▶ [Task prompt] Copy the records below word for word, keeping every line.
### Given data ###
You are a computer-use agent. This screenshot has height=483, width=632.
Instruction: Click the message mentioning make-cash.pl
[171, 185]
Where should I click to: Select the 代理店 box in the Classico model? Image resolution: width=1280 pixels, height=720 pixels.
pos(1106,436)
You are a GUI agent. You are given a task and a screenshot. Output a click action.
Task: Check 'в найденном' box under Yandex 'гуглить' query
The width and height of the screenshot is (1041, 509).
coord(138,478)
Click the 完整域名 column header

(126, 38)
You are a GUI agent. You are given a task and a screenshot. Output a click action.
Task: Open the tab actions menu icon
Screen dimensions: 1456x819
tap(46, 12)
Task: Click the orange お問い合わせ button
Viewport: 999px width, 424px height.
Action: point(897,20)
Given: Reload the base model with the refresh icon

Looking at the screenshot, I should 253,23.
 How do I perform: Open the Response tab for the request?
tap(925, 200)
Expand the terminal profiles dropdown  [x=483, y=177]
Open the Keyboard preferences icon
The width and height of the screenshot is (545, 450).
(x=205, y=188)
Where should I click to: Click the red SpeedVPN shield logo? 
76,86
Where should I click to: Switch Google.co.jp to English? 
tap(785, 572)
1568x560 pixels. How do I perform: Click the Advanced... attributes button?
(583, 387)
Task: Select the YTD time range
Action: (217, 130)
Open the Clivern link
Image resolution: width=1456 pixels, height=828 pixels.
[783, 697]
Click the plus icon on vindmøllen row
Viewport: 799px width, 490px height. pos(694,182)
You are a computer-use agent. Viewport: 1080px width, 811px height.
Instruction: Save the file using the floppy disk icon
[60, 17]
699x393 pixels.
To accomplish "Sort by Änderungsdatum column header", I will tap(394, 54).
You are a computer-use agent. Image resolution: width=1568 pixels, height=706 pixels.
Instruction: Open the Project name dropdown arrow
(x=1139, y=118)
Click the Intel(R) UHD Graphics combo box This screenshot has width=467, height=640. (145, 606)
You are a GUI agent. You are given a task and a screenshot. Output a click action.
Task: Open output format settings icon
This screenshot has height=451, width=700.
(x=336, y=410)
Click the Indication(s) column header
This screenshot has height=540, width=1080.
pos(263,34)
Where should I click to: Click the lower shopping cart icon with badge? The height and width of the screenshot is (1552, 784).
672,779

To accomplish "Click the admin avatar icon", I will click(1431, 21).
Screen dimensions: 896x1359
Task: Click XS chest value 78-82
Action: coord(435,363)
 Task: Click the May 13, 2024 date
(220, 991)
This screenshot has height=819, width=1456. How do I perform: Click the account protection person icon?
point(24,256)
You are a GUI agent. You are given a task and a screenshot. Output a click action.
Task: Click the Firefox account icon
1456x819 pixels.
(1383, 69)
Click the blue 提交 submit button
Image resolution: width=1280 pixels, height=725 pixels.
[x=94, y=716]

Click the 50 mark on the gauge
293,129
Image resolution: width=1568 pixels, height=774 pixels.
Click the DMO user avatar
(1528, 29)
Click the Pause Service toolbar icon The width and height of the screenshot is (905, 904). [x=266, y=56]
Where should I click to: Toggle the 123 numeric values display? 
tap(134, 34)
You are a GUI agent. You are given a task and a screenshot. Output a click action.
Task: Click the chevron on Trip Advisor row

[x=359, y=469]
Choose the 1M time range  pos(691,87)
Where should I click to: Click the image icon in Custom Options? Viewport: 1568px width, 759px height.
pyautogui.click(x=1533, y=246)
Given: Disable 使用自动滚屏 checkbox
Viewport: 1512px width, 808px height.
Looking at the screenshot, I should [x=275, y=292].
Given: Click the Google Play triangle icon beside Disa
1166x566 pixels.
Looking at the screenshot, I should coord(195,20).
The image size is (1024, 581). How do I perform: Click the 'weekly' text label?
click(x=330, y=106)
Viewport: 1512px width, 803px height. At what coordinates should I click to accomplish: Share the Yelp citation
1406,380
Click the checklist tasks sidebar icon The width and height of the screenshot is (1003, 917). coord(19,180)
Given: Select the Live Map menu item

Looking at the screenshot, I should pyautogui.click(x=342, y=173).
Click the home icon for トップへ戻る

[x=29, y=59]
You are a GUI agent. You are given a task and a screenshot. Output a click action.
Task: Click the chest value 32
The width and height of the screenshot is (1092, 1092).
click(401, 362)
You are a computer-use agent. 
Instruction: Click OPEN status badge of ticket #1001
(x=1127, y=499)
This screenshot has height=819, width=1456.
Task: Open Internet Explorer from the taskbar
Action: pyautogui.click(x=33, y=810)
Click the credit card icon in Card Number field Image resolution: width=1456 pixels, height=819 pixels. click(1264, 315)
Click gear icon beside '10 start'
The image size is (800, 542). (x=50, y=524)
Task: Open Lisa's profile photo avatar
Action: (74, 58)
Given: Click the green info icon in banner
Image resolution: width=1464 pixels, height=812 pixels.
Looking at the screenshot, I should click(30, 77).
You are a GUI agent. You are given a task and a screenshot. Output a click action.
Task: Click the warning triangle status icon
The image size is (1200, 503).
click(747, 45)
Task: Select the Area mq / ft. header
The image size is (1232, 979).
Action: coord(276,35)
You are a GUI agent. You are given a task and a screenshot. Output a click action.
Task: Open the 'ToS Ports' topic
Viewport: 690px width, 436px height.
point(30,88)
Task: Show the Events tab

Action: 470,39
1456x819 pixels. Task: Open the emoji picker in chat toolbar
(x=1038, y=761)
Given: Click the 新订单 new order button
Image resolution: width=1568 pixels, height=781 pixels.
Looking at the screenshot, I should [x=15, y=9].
###
▶ [Exercise solution]
You are a computer-use agent. This screenshot has height=483, width=632.
Instruction: Click the message mentioning make-cash.pl
[171, 185]
Where should I click to: Select the 代理店 box in the Classico model? Image resolution: width=1280 pixels, height=720 pixels.
pos(1106,436)
You are a GUI agent. You are given a task and a screenshot. Output a click action.
Task: Check 'в найденном' box under Yandex 'гуглить' query
The width and height of the screenshot is (1041, 509).
coord(138,478)
Click the 完整域名 column header

(126, 38)
You are a GUI agent. You are given a task and a screenshot. Output a click action.
Task: Open the tab actions menu icon
Screen dimensions: 1456x819
tap(46, 12)
Task: Click the orange お問い合わせ button
Viewport: 999px width, 424px height.
Action: point(897,20)
Given: Reload the base model with the refresh icon

Looking at the screenshot, I should 253,23.
 How do I perform: Open the Response tab for the request?
tap(925, 200)
Expand the terminal profiles dropdown  [x=483, y=177]
Open the Keyboard preferences icon
The width and height of the screenshot is (545, 450).
(x=205, y=188)
Where should I click to: Click the red SpeedVPN shield logo? 
76,86
Where should I click to: Switch Google.co.jp to English? 
tap(785, 572)
1568x560 pixels. How do I perform: Click the Advanced... attributes button?
(583, 387)
Task: Select the YTD time range
Action: (217, 130)
Open the Clivern link
Image resolution: width=1456 pixels, height=828 pixels.
[783, 697]
Click the plus icon on vindmøllen row
Viewport: 799px width, 490px height. pos(694,182)
You are a computer-use agent. Viewport: 1080px width, 811px height.
Instruction: Save the file using the floppy disk icon
[60, 17]
699x393 pixels.
To accomplish "Sort by Änderungsdatum column header", I will tap(394, 54).
You are a computer-use agent. Image resolution: width=1568 pixels, height=706 pixels.
Instruction: Open the Project name dropdown arrow
(x=1139, y=118)
Click the Intel(R) UHD Graphics combo box This screenshot has width=467, height=640. (145, 606)
You are a GUI agent. You are given a task and a screenshot. Output a click action.
Task: Open output format settings icon
This screenshot has height=451, width=700.
(x=336, y=410)
Click the Indication(s) column header
This screenshot has height=540, width=1080.
pos(263,34)
Where should I click to: Click the lower shopping cart icon with badge? The height and width of the screenshot is (1552, 784).
672,779

To accomplish "Click the admin avatar icon", I will click(1431, 21).
Screen dimensions: 896x1359
Task: Click XS chest value 78-82
Action: coord(435,363)
 Task: Click the May 13, 2024 date
(220, 991)
This screenshot has height=819, width=1456. How do I perform: Click the account protection person icon?
point(24,256)
You are a GUI agent. You are given a task and a screenshot. Output a click action.
Task: Click the Firefox account icon
1456x819 pixels.
(1383, 69)
Click the blue 提交 submit button
Image resolution: width=1280 pixels, height=725 pixels.
[x=94, y=716]

Click the 50 mark on the gauge
293,129
Image resolution: width=1568 pixels, height=774 pixels.
Click the DMO user avatar
(1528, 29)
Click the Pause Service toolbar icon The width and height of the screenshot is (905, 904). [x=266, y=56]
Where should I click to: Toggle the 123 numeric values display? 
tap(134, 34)
You are a GUI agent. You are given a task and a screenshot. Output a click action.
Task: Click the chevron on Trip Advisor row

[x=359, y=469]
Choose the 1M time range  pos(691,87)
Where should I click to: Click the image icon in Custom Options? Viewport: 1568px width, 759px height.
pyautogui.click(x=1533, y=246)
Given: Disable 使用自动滚屏 checkbox
Viewport: 1512px width, 808px height.
Looking at the screenshot, I should [x=275, y=292].
Given: Click the Google Play triangle icon beside Disa
1166x566 pixels.
Looking at the screenshot, I should coord(195,20).
The image size is (1024, 581). How do I perform: Click the 'weekly' text label?
click(x=330, y=106)
Viewport: 1512px width, 803px height. At what coordinates should I click to accomplish: Share the Yelp citation
1406,380
Click the checklist tasks sidebar icon The width and height of the screenshot is (1003, 917). coord(19,180)
Given: Select the Live Map menu item

Looking at the screenshot, I should pyautogui.click(x=342, y=173).
Click the home icon for トップへ戻る

[x=29, y=59]
You are a GUI agent. You are given a task and a screenshot. Output a click action.
Task: Click the chest value 32
The width and height of the screenshot is (1092, 1092).
click(401, 362)
You are a computer-use agent. 
Instruction: Click OPEN status badge of ticket #1001
(x=1127, y=499)
This screenshot has height=819, width=1456.
Task: Open Internet Explorer from the taskbar
Action: pyautogui.click(x=33, y=810)
Click the credit card icon in Card Number field Image resolution: width=1456 pixels, height=819 pixels. click(1264, 315)
Click gear icon beside '10 start'
The image size is (800, 542). (x=50, y=524)
Task: Open Lisa's profile photo avatar
Action: (74, 58)
Given: Click the green info icon in banner
Image resolution: width=1464 pixels, height=812 pixels.
Looking at the screenshot, I should click(30, 77).
You are a GUI agent. You are given a task and a screenshot. Output a click action.
Task: Click the warning triangle status icon
The image size is (1200, 503).
click(747, 45)
Task: Select the Area mq / ft. header
The image size is (1232, 979).
Action: coord(276,35)
You are a GUI agent. You are given a task and a screenshot. Output a click action.
Task: Open the 'ToS Ports' topic
Viewport: 690px width, 436px height.
point(30,88)
Task: Show the Events tab

Action: 470,39
1456x819 pixels. Task: Open the emoji picker in chat toolbar
(x=1038, y=761)
Given: Click the 新订单 new order button
Image resolution: width=1568 pixels, height=781 pixels.
Looking at the screenshot, I should [x=15, y=9].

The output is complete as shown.